半地下物件のデメリットの最たるものとして挙げられるのが、水や湿気に対するものです。これは極端な例なのですが、台風やゲリラ豪雨などの際に、他の地上物件はまったく被害がなかったにも関わらず、半地下物件だけが浸水もしくは水没してしまうことなどがあります。半地下物件を決めてしまう前には、必ず行政が発行しているハザードマップや、過去の水害の実例などをまず確認しましょう。一度部屋が水没してしまうと、家電・家具や衣服などすべての生活必需品が完全に使い物にならなくなります。半地下物件に限ったことではないのですが、表面的な条件の良さだけで決めてしまわず、地域的なデメリットを含めたあらゆる条件を総合的に評価して、部屋探しをしたいものです。

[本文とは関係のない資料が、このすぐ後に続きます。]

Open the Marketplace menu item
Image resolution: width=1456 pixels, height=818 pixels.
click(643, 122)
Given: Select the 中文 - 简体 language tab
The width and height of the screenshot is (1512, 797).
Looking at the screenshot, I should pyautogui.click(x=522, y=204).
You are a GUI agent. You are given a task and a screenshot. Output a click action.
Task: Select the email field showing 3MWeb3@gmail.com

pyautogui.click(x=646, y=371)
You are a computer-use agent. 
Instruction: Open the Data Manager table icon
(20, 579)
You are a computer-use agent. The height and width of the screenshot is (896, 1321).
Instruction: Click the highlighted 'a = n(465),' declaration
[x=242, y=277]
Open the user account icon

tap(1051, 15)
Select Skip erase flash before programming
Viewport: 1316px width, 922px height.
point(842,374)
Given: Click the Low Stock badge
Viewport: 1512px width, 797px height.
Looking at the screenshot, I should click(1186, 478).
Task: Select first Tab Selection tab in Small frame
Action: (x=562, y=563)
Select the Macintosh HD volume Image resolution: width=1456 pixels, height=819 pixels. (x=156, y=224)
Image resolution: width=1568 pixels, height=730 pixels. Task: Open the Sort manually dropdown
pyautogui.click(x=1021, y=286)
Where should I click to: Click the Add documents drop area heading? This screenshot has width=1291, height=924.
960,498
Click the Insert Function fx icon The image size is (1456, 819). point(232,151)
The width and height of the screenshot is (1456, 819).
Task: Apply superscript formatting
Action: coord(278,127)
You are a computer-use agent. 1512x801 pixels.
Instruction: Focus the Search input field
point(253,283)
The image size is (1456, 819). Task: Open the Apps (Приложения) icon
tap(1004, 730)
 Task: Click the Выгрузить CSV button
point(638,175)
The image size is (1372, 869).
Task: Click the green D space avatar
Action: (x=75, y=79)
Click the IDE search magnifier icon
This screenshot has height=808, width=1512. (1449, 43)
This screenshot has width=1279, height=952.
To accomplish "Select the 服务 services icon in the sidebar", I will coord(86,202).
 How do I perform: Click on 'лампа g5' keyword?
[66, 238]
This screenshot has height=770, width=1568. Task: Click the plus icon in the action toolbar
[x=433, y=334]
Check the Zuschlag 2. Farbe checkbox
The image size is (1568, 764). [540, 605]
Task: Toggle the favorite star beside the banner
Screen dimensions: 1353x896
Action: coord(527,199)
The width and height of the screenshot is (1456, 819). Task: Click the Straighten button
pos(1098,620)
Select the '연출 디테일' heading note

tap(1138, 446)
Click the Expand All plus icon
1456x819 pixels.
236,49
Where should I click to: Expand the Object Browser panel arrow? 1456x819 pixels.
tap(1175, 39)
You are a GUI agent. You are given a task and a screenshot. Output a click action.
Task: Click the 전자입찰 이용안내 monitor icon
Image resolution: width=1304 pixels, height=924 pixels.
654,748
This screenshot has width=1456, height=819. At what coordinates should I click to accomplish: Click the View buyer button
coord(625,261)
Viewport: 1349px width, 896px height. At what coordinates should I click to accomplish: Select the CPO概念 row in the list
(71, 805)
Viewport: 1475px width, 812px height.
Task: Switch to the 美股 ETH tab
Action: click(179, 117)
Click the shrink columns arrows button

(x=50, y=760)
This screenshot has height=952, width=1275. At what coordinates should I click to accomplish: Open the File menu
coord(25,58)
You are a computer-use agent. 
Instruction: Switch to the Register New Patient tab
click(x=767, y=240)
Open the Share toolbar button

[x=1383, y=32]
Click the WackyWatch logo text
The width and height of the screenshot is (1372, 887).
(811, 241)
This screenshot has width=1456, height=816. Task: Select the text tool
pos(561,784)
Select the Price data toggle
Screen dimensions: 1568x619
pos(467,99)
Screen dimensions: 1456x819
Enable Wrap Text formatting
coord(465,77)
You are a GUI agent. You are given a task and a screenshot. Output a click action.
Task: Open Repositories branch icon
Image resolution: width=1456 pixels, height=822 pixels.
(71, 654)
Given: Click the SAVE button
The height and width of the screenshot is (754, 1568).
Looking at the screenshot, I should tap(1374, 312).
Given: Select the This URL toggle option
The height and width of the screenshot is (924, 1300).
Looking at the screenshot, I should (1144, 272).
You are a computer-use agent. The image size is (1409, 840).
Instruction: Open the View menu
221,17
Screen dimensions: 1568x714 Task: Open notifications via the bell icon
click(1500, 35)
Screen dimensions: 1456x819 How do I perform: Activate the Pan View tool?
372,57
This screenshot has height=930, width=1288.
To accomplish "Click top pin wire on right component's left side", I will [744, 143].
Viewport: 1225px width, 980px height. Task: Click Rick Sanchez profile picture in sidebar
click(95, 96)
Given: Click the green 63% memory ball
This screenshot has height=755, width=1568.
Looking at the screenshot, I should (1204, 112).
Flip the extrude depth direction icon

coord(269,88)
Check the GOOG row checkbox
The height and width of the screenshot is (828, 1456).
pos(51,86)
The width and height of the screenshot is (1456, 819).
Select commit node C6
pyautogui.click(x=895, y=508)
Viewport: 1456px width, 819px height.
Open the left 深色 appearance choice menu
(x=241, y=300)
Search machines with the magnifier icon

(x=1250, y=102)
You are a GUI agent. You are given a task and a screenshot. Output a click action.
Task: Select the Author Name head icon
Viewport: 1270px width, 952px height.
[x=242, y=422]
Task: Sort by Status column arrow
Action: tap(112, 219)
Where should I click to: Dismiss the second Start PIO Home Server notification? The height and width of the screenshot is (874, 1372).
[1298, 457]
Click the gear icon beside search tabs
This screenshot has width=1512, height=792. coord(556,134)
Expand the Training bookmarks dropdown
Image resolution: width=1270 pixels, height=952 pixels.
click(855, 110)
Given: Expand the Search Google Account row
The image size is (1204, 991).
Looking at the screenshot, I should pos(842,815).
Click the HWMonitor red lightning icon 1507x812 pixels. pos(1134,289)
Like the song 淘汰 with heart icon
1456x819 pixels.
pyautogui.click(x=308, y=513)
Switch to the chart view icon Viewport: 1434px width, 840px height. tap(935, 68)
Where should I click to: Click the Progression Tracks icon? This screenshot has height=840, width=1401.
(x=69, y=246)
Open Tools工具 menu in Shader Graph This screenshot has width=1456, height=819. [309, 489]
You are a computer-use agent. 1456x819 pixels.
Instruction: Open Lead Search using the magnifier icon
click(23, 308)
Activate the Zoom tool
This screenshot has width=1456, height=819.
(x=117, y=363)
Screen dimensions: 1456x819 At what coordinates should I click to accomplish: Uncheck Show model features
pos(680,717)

半地下の場合、ほぼすべての物件が(少なくとも地下に当たる部分は)コンクリート造りでしょう。しかし、そもそもが特殊な構造であるため、同じコンクリート造りでも専門の防水加工が必要となります。コンクリート打ち継ぎ部分への防水材塗布は、最低限のものです。地下水脈の状況によっては、より専門的な各種工法が必要となります。また、配管関係は地中に埋まっている訳ですから、半地下の部屋では水道管と隣り合わせに生活していることになります。配管関係の繋ぎ目部分は、重点的な目地処理や補強が必須です。

断熱材・防湿材の施工も欠かせません。半地下は湿気が籠りやすく、コンクリート壁の結露が大きな問題になります。部屋探しの際は、クロスの表面だけでなく、その向こう側まで見通しておきたいものです。

半地下物件を選択する場合、素人目では判断がつきづらい要素が多くあります。借り手としては、管理会社や建築方法そのものの信頼性を慎重に見極める必要があると言えます。